Data extract:
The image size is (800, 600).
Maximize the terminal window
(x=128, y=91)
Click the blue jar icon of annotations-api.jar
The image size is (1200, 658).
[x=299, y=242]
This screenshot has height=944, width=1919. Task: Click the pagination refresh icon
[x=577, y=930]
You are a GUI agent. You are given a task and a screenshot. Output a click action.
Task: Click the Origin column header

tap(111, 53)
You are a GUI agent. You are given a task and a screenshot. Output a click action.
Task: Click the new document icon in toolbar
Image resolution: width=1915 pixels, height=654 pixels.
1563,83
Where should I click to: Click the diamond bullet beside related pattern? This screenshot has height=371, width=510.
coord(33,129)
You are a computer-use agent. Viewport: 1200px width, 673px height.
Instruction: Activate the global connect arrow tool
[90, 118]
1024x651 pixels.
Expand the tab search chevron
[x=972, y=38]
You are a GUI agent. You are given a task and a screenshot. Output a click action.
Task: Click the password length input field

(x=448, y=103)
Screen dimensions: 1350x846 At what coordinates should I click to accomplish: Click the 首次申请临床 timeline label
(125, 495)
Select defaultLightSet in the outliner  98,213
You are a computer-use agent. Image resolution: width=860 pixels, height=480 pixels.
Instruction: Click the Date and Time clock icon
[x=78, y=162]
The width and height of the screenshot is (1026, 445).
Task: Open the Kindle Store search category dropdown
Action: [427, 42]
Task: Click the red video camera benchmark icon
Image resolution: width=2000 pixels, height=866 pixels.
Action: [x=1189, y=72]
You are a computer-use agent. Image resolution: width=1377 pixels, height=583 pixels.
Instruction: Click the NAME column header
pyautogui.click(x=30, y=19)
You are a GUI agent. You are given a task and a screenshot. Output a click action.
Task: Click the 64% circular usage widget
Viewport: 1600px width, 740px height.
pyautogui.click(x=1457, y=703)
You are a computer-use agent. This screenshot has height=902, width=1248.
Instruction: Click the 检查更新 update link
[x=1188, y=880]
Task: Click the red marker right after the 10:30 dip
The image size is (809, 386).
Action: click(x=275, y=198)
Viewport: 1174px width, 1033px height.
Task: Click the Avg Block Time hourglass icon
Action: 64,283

What the exercise asks:
All lines above from the one containing "Task: Click the Origin column header" to the one containing "Task: Click the 64% circular usage widget" must be repeated exactly, both lines included, and no others.

Finished task:
Task: Click the Origin column header

tap(111, 53)
You are a GUI agent. You are given a task and a screenshot. Output a click action.
Task: Click the new document icon in toolbar
Image resolution: width=1915 pixels, height=654 pixels.
1563,83
Where should I click to: Click the diamond bullet beside related pattern? This screenshot has height=371, width=510.
coord(33,129)
You are a computer-use agent. Viewport: 1200px width, 673px height.
Instruction: Activate the global connect arrow tool
[90, 118]
1024x651 pixels.
Expand the tab search chevron
[x=972, y=38]
You are a GUI agent. You are given a task and a screenshot. Output a click action.
Task: Click the password length input field

(x=448, y=103)
Screen dimensions: 1350x846 At what coordinates should I click to accomplish: Click the 首次申请临床 timeline label
(125, 495)
Select defaultLightSet in the outliner  98,213
You are a computer-use agent. Image resolution: width=860 pixels, height=480 pixels.
Instruction: Click the Date and Time clock icon
[x=78, y=162]
The width and height of the screenshot is (1026, 445).
Task: Open the Kindle Store search category dropdown
Action: [427, 42]
Task: Click the red video camera benchmark icon
Image resolution: width=2000 pixels, height=866 pixels.
Action: [x=1189, y=72]
You are a computer-use agent. Image resolution: width=1377 pixels, height=583 pixels.
Instruction: Click the NAME column header
pyautogui.click(x=30, y=19)
You are a GUI agent. You are given a task and a screenshot. Output a click action.
Task: Click the 64% circular usage widget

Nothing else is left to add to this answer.